Figure 6. Re-establishment of cell division cycles after tetraploidization.

(A) Schematics of the experimental approach. H2B-GFP expressing cells POT1a^F/−POT1b^F/F MEFs transduced with POT1a under the control of the Tet-Off inducible promoter were treated with Cre and cloned. Data on one clone (#19) is shown. After 7 days of treatment with doxycycline (doxy) to repress POT1a, cell line #19 was stained with Hoechst and FACS-sorted for DNA content. G1 diploid cells (2N peak) and G2 tetraploid cells (8N peak) were separated, plated in the absence of doxyxycline and monitored by time lapse imaging.

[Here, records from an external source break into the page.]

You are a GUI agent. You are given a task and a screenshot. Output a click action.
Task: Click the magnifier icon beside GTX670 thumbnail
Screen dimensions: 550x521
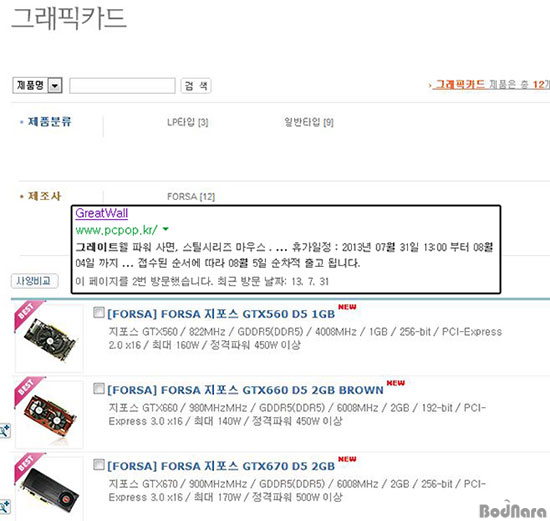[5, 507]
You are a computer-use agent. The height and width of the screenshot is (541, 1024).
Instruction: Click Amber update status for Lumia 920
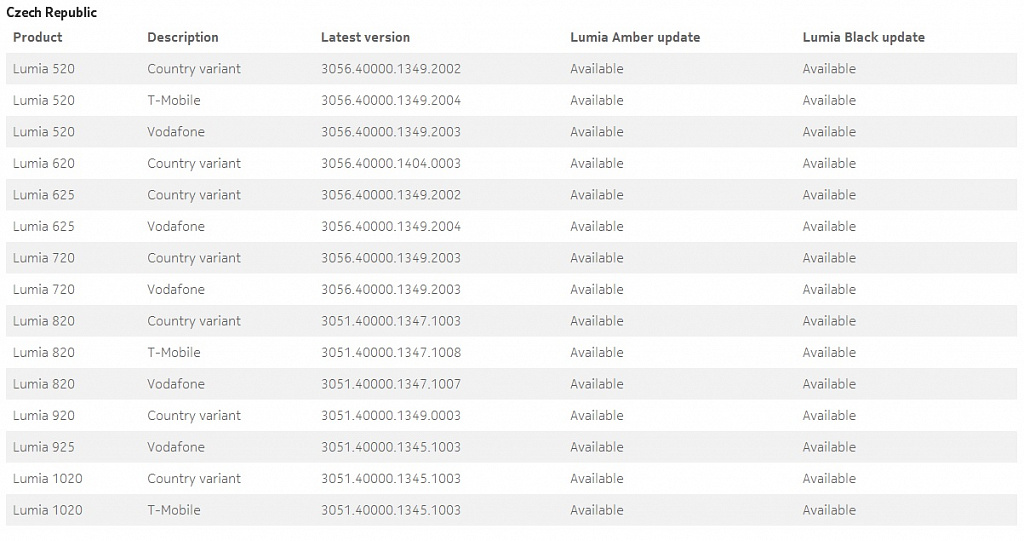click(x=597, y=416)

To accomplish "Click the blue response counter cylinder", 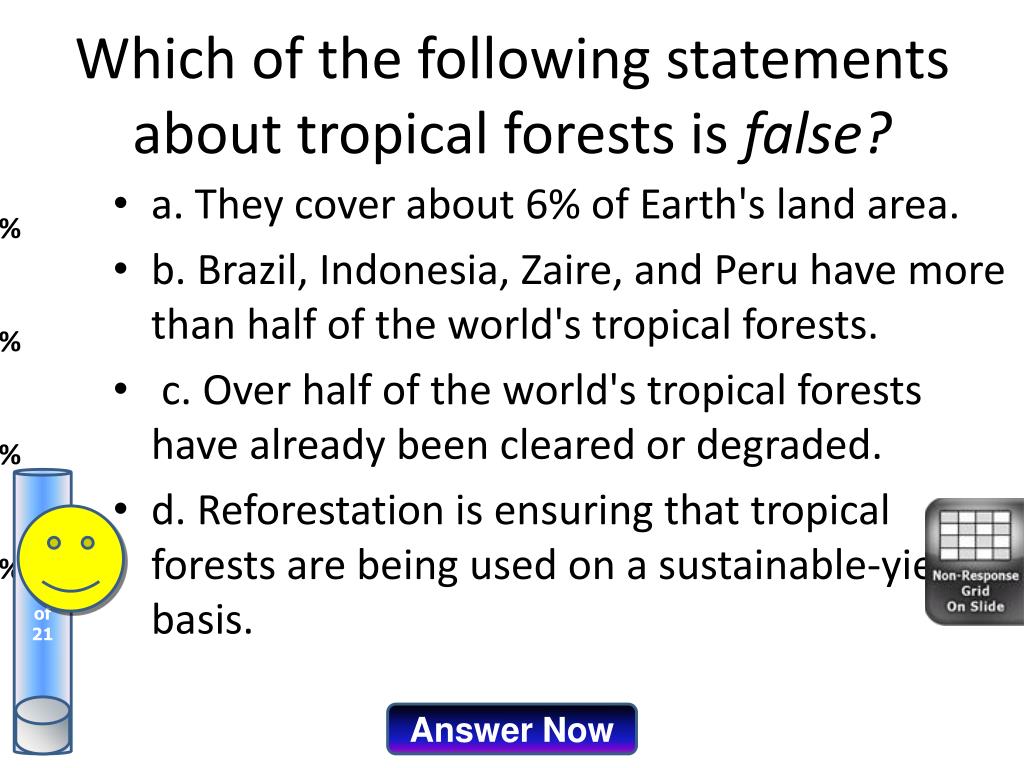I will [43, 611].
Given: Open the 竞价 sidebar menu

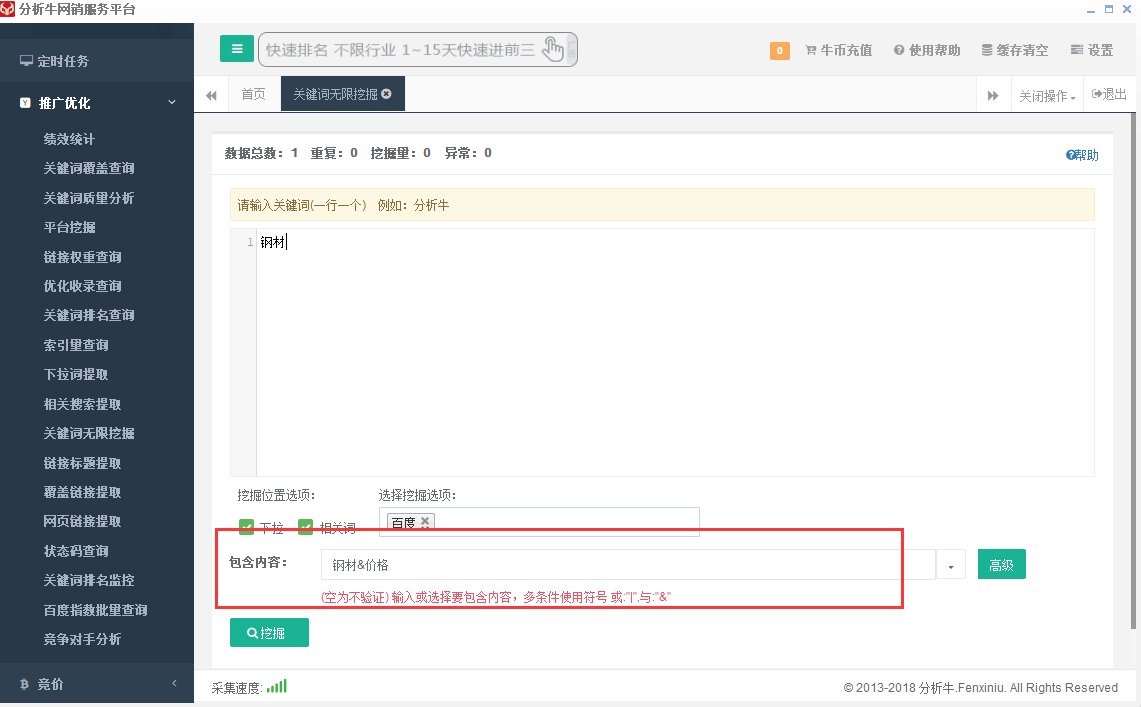Looking at the screenshot, I should click(47, 684).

(B) Induction of polyploidy after treatment with doxycycline. Clone #19 described in (A) was analyzed by FACS (PI staining) after 7 days in doxycycline.

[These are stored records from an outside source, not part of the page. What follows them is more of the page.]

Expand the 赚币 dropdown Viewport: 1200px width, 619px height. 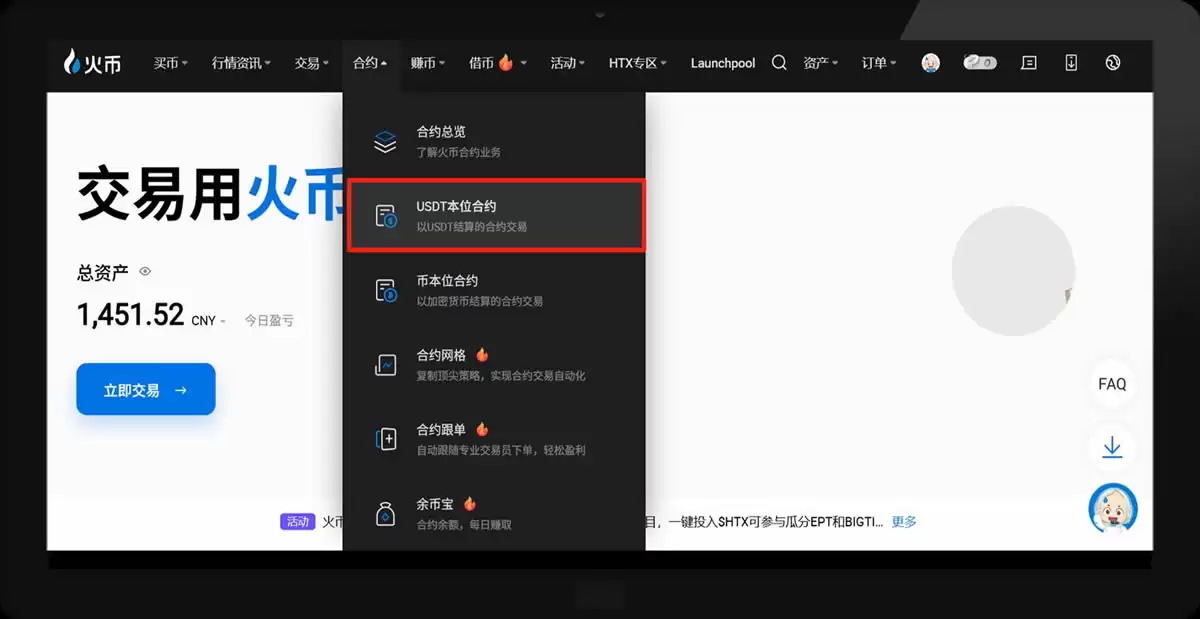coord(427,62)
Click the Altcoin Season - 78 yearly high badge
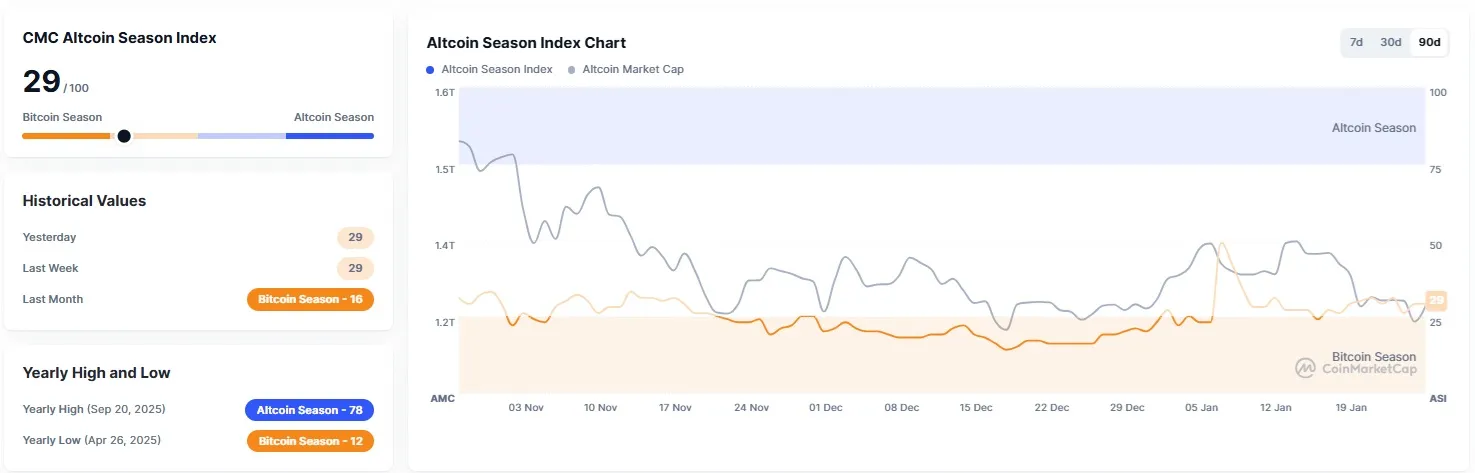Viewport: 1475px width, 473px height. click(309, 410)
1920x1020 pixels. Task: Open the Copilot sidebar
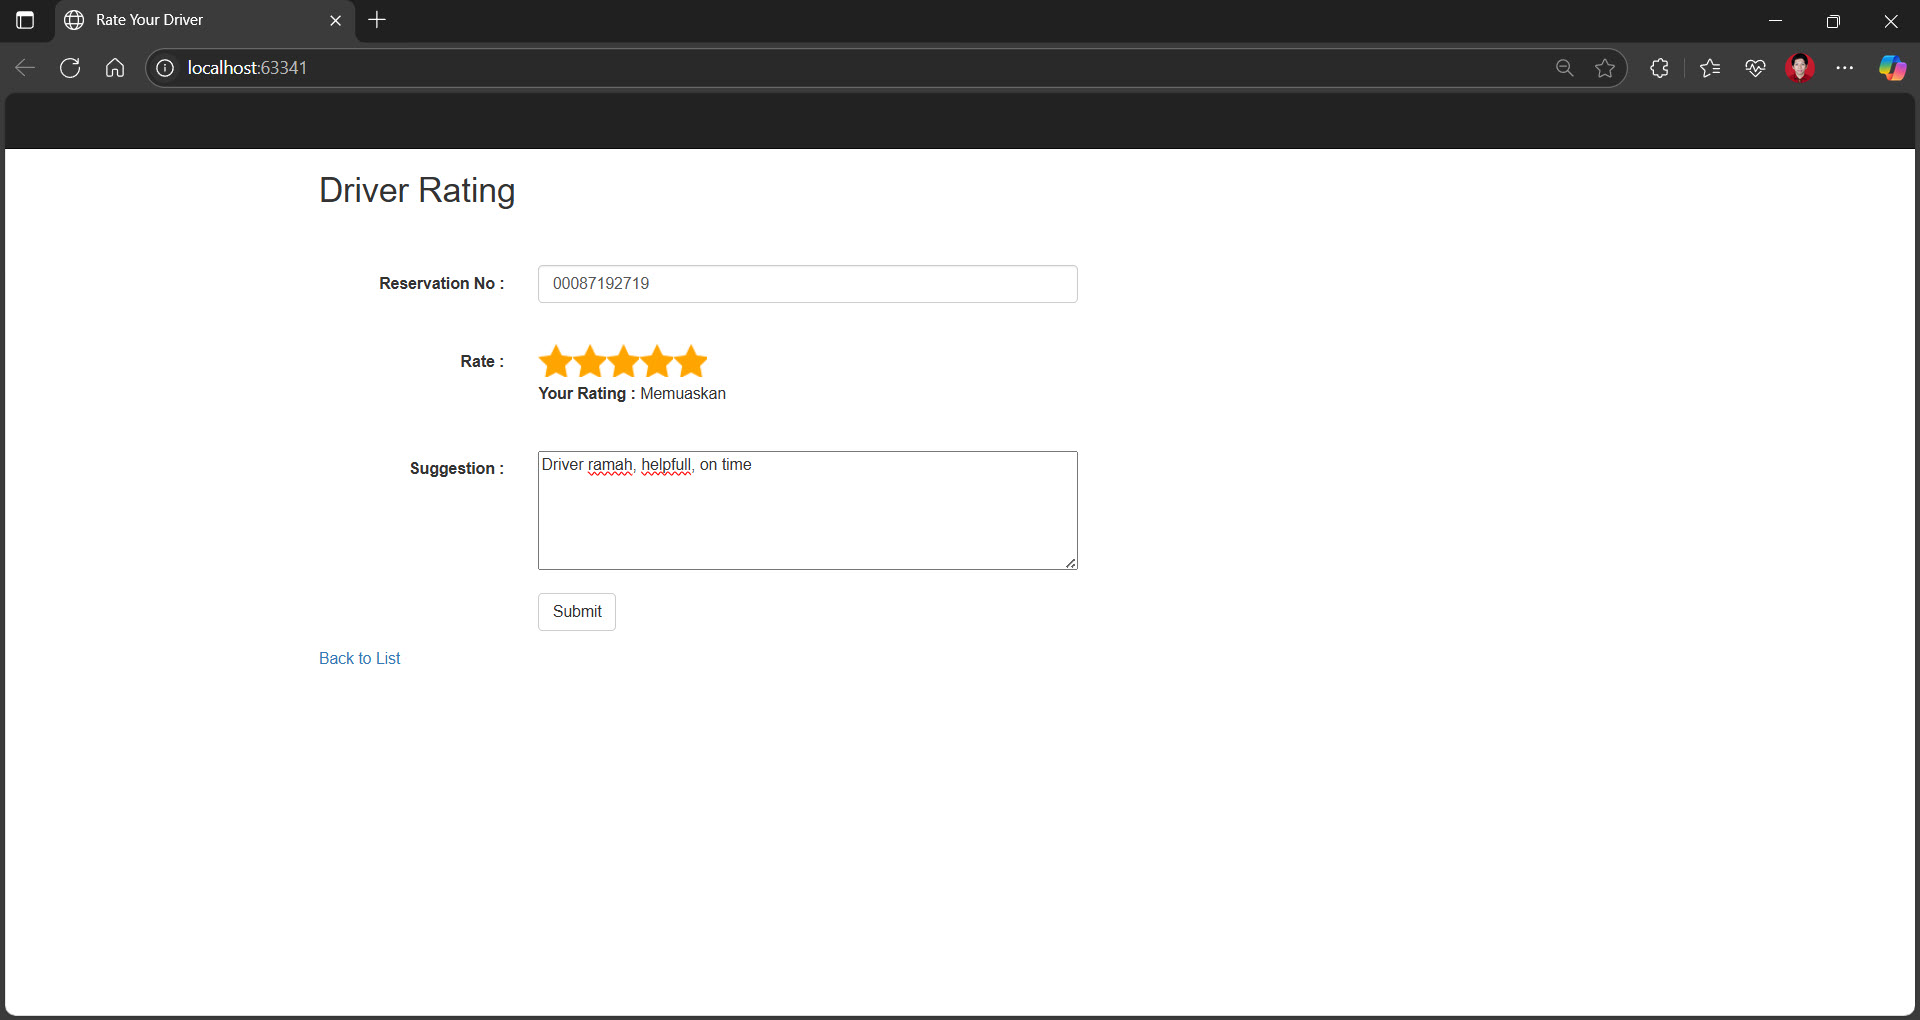point(1892,68)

(C) Reversible expression of POT1a and silencing of the DNA damage signal. Immunoblotting for the indicated proteins in cell line #19 is shown after 3 or 5 days of doxycycline treatment and 5 days after its removal (day 12) in sorted diploid and tetraploid cells.

(D) Cell divisions of diploid and tetraploid cells derived from clone #19 after re-expression of POT1a. Time lapse imaging of diploid and tetraploid cells expressing H2B-GFP was started 24 hours after doxyxcycline removal. Phase contrast and GFP-fluorescent images were taken every 15 minutes (Movie S8). Selected time points are shown. Arrows highlight a cell performing multiple cell divisions during the imaging session. Insets show evidence for multipolar mitoses.